YOUR ASSIGNMENT:
Below are lines of data; restate word for word those running from the line containing "Disable the Updater module checkbox" to the line containing "Click the Sync arrows icon", inclusive, and no others.

RECORDS TO USE:
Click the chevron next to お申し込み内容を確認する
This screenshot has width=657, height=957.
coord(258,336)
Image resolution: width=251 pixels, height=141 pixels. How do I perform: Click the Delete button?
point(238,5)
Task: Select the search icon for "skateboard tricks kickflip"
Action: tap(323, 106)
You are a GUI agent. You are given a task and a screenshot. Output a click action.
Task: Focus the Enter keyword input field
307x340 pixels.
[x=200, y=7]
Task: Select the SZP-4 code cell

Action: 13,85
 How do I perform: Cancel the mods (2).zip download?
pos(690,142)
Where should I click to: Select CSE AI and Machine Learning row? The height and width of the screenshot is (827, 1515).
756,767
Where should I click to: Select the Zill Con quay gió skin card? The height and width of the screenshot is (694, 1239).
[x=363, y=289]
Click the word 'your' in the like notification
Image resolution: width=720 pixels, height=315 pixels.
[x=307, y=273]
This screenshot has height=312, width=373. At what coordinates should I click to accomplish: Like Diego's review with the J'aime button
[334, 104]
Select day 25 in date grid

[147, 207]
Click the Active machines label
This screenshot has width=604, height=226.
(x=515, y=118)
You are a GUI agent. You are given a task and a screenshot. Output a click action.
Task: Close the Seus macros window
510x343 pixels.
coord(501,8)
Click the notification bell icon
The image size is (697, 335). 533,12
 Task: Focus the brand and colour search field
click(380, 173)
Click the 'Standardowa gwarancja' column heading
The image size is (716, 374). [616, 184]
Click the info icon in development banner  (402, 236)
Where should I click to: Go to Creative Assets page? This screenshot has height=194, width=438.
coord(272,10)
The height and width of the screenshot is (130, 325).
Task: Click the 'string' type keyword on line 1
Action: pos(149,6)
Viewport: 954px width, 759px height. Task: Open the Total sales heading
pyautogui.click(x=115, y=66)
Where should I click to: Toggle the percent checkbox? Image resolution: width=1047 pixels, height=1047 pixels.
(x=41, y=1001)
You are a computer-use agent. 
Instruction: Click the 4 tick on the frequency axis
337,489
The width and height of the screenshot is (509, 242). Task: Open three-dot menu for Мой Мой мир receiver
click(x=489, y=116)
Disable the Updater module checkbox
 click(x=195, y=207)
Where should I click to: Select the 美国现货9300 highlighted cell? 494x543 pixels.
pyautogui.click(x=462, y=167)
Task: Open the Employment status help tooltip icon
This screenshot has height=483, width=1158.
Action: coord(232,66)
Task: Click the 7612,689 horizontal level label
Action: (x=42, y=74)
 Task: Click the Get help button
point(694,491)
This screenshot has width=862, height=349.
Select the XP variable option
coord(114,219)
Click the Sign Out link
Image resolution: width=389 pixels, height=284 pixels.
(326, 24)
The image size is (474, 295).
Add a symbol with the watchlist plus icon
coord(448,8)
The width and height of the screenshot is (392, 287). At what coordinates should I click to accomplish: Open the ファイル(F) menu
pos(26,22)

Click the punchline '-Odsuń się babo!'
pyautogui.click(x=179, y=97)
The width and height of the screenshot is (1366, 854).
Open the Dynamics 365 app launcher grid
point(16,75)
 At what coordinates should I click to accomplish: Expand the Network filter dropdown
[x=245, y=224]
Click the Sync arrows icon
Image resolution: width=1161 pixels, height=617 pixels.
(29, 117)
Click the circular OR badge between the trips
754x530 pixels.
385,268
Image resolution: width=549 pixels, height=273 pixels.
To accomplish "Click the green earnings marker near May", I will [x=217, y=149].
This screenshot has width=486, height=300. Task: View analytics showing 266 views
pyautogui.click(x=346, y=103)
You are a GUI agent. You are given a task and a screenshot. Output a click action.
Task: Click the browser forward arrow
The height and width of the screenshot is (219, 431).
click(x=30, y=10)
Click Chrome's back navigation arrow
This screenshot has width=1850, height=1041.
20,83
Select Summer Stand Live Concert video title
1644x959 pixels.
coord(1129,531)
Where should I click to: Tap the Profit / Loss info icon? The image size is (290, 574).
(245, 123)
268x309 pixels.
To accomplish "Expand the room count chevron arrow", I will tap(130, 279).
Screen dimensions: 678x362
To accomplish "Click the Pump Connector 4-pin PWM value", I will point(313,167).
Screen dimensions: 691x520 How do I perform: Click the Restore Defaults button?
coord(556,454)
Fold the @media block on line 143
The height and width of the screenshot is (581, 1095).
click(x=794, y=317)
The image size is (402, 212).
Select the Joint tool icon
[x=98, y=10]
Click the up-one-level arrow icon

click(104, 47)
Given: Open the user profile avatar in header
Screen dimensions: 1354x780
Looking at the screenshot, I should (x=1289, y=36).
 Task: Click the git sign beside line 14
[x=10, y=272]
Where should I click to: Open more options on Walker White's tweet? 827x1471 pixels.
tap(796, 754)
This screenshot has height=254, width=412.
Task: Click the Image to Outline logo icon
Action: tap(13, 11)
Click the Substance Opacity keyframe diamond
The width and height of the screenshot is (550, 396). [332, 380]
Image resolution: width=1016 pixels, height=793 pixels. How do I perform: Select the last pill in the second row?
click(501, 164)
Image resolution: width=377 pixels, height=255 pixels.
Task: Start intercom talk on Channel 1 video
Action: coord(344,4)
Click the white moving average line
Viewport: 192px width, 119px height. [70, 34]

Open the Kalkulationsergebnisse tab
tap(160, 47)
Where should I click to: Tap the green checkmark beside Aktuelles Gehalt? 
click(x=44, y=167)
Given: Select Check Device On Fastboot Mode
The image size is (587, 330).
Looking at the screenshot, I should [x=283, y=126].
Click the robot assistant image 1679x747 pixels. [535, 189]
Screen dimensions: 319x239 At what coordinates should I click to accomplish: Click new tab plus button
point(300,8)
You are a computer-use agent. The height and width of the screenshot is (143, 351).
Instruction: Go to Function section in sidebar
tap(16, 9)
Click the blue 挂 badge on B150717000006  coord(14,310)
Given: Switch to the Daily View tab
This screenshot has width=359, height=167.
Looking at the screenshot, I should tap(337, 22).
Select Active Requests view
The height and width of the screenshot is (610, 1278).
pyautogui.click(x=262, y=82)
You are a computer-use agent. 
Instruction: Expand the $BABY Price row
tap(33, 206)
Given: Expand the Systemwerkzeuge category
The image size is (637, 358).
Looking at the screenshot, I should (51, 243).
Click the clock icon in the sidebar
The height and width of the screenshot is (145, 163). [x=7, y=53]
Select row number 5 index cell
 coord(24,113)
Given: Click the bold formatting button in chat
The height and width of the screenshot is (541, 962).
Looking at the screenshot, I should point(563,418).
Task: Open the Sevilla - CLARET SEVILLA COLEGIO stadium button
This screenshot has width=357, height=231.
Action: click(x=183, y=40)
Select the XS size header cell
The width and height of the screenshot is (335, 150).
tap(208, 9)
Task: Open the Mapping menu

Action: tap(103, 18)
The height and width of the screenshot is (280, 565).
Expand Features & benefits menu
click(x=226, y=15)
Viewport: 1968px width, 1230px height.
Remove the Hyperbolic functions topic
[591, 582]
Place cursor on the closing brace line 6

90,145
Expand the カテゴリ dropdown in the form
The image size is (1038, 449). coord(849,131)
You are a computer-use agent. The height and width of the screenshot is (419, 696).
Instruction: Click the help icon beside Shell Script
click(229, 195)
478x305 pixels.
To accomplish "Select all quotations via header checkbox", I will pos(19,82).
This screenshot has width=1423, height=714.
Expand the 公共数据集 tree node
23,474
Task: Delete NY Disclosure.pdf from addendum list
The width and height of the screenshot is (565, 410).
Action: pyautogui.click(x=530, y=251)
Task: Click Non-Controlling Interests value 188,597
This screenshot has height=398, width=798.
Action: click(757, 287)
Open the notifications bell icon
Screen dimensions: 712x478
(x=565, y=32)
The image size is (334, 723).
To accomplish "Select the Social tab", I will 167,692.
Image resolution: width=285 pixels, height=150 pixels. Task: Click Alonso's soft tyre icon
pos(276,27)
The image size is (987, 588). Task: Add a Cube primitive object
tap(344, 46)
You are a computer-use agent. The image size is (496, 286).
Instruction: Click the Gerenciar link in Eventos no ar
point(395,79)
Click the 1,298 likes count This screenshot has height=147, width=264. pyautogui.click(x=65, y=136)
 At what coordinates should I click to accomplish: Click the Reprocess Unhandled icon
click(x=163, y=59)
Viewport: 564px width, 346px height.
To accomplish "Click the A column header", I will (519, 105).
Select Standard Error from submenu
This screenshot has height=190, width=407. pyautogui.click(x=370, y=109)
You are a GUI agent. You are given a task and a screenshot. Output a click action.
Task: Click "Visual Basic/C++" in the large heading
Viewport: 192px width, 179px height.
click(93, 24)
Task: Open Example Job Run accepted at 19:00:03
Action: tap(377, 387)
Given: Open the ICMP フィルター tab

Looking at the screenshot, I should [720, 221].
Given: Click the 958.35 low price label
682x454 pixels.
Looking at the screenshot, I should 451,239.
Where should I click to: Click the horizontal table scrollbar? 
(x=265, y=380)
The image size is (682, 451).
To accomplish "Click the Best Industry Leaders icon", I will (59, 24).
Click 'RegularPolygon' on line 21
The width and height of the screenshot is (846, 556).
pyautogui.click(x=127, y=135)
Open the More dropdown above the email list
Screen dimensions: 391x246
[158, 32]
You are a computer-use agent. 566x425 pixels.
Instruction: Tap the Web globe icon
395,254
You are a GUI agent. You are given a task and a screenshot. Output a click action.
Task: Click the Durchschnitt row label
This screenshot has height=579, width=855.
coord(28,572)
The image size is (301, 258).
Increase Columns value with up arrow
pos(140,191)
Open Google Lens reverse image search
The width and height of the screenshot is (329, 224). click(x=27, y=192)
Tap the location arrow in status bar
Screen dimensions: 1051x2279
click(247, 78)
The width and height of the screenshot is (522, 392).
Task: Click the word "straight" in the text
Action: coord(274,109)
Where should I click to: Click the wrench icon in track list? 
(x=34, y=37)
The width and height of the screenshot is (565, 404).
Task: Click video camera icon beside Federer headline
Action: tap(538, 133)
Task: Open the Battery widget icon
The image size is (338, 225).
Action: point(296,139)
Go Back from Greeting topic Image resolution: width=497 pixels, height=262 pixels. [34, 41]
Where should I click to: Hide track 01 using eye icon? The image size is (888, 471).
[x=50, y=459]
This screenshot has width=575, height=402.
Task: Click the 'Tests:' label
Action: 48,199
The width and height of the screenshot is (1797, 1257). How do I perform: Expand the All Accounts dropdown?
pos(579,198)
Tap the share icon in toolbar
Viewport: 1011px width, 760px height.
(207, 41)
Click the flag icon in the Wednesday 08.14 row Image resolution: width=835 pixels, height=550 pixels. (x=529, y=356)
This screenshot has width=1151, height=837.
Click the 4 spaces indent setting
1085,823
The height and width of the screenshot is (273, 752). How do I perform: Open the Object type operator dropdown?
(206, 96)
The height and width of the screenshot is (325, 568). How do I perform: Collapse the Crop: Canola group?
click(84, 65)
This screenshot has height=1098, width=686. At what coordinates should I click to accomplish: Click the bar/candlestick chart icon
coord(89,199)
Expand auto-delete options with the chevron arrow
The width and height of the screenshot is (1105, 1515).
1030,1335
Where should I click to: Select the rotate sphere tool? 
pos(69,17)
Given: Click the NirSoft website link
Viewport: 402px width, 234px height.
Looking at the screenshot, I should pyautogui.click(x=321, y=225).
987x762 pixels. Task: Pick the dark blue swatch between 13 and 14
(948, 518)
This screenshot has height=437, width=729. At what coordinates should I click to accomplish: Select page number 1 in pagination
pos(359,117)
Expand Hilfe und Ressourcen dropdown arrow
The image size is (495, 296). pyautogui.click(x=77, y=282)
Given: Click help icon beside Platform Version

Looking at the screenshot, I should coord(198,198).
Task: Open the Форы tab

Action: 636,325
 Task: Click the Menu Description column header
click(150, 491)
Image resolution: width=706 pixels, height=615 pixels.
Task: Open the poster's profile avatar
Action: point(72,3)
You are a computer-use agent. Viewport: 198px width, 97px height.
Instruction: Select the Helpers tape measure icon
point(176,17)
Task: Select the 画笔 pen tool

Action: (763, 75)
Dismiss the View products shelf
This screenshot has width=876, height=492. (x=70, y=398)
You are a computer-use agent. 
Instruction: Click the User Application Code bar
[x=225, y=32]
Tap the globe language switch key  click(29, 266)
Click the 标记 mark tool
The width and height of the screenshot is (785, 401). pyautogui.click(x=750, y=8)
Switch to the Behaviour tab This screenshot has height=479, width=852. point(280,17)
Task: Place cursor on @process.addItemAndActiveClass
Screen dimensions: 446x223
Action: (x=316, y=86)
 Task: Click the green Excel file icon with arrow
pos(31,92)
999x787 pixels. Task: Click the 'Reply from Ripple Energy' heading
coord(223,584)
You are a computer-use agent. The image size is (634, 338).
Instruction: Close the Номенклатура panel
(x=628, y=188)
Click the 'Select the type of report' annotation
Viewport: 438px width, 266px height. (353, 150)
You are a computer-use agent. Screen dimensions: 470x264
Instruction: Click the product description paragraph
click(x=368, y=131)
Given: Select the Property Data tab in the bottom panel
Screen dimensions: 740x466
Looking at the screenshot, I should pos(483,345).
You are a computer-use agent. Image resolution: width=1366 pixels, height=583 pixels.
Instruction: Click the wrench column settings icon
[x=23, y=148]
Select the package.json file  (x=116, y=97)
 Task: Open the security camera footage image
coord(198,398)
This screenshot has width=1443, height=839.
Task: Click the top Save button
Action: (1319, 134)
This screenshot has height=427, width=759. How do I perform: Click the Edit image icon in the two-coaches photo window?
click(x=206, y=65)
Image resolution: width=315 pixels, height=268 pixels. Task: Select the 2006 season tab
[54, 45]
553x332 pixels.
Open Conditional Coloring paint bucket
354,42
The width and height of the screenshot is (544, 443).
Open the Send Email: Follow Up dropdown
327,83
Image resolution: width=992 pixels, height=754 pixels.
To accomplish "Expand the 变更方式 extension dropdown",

EXERCISE SOLUTION:
Disable the Updater module checkbox
 click(x=195, y=207)
Where should I click to: Select the 美国现货9300 highlighted cell? 494x543 pixels.
pyautogui.click(x=462, y=167)
Task: Open the Employment status help tooltip icon
This screenshot has height=483, width=1158.
Action: coord(232,66)
Task: Click the 7612,689 horizontal level label
Action: (x=42, y=74)
 Task: Click the Get help button
point(694,491)
This screenshot has width=862, height=349.
Select the XP variable option
coord(114,219)
Click the Sign Out link
Image resolution: width=389 pixels, height=284 pixels.
(326, 24)
The image size is (474, 295).
Add a symbol with the watchlist plus icon
coord(448,8)
The width and height of the screenshot is (392, 287). At what coordinates should I click to accomplish: Open the ファイル(F) menu
pos(26,22)

Click the punchline '-Odsuń się babo!'
pyautogui.click(x=179, y=97)
The width and height of the screenshot is (1366, 854).
Open the Dynamics 365 app launcher grid
point(16,75)
 At what coordinates should I click to accomplish: Expand the Network filter dropdown
[x=245, y=224]
Click the Sync arrows icon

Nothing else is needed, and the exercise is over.